▶ [Given information]:
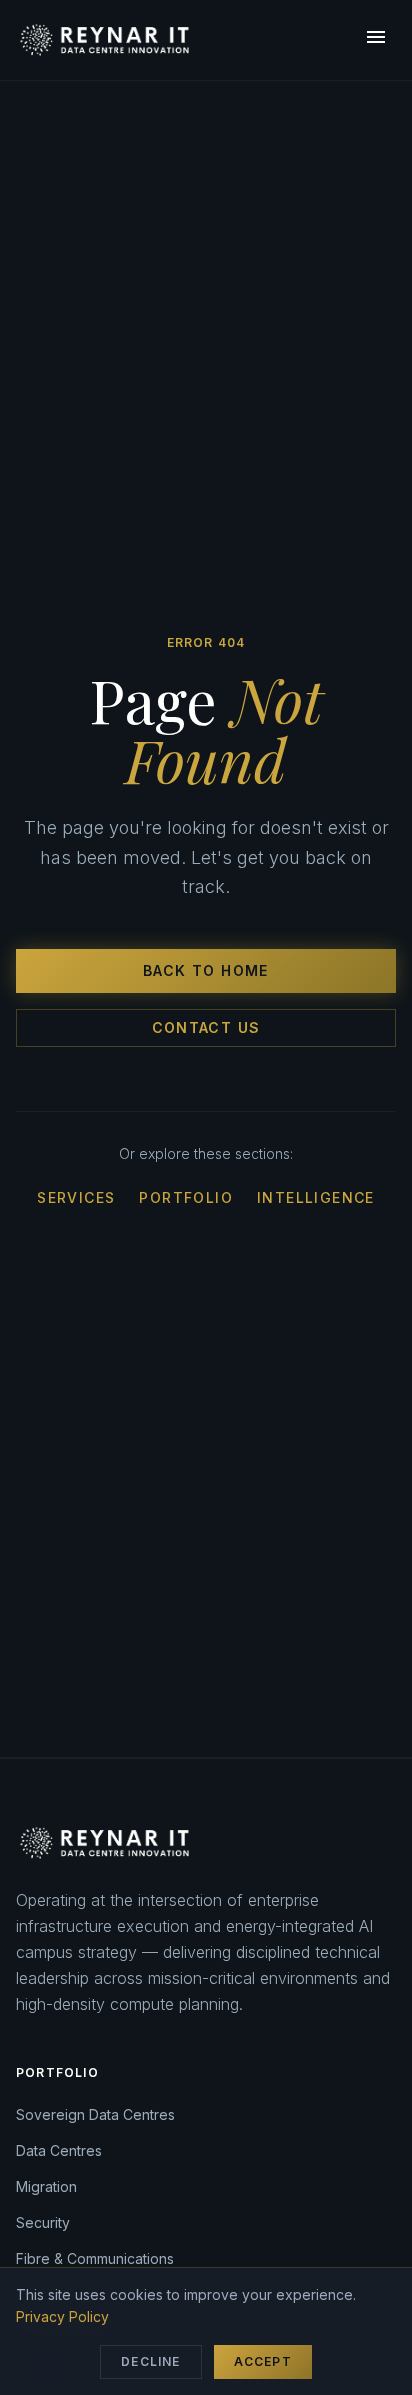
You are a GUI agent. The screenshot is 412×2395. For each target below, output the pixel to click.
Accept (263, 2361)
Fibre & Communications (95, 2258)
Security (43, 2222)
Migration (46, 2186)
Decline (150, 2361)
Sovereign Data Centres (95, 2114)
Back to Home (206, 970)
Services (76, 1197)
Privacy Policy (62, 2316)
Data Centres (59, 2150)
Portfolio (186, 1197)
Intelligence (316, 1197)
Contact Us (206, 1027)
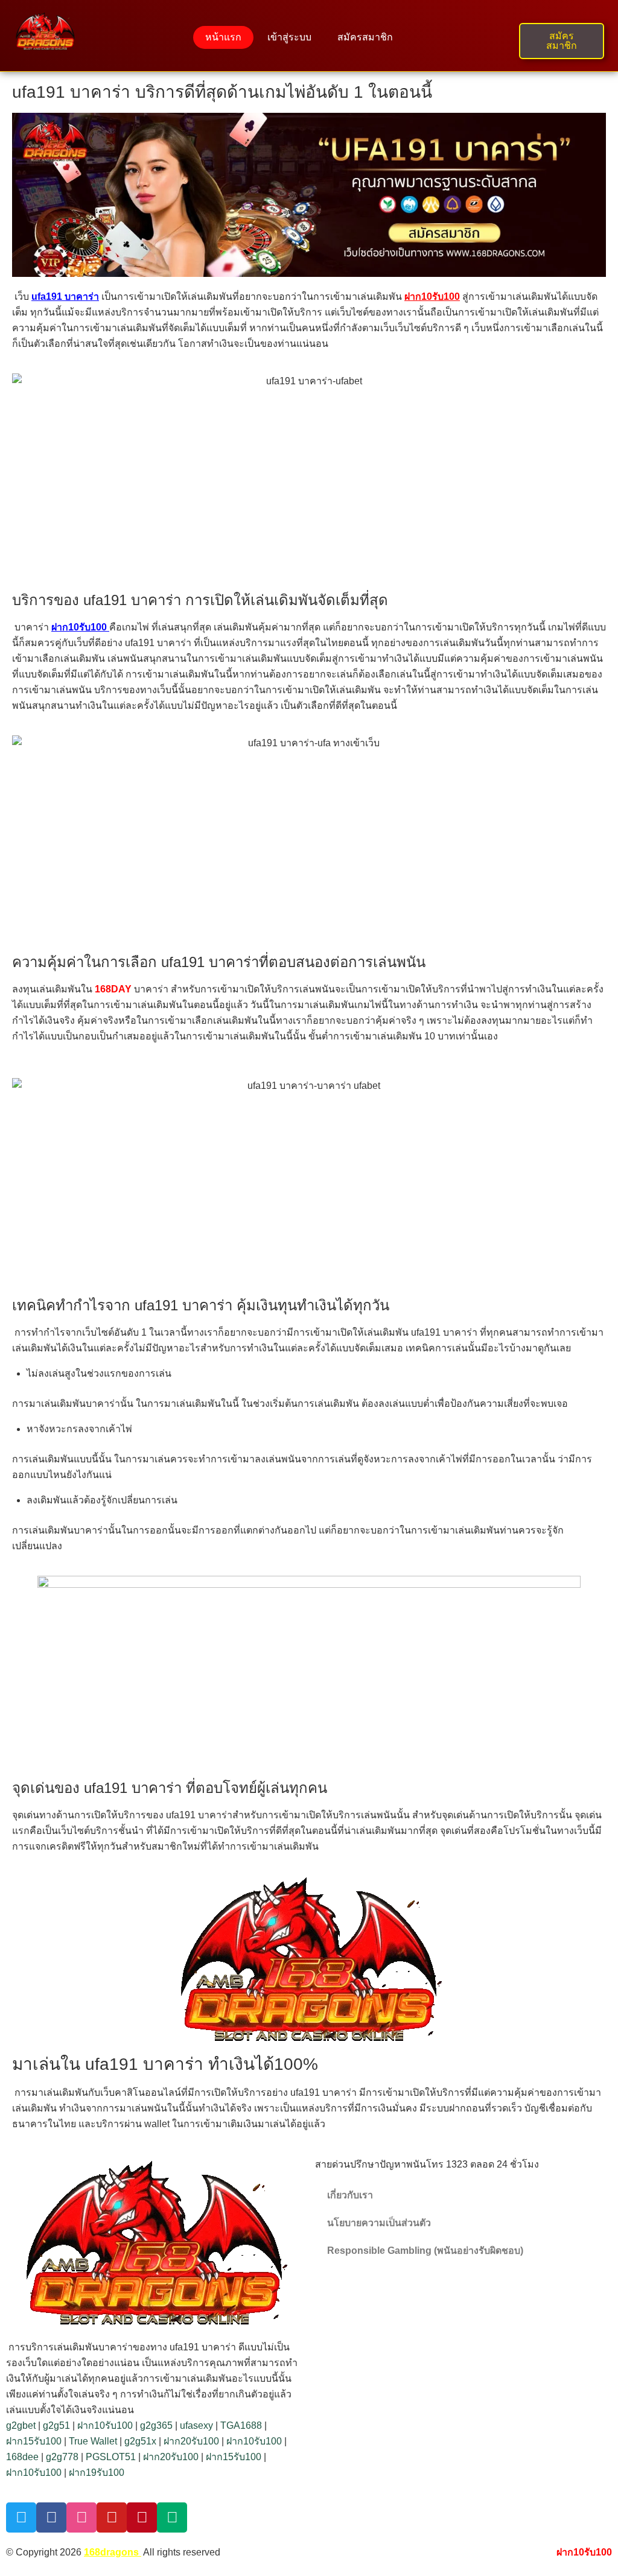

▶ [Problem to work on]: Once the line containing "Data Centres (59, 2150)" has been found, write out exactly that line and each one after it through the end of the data, leaving out every picture.

▶ [Response]:
Data Centres (59, 2150)
Portfolio (186, 1197)
Intelligence (316, 1197)
Contact Us (206, 1027)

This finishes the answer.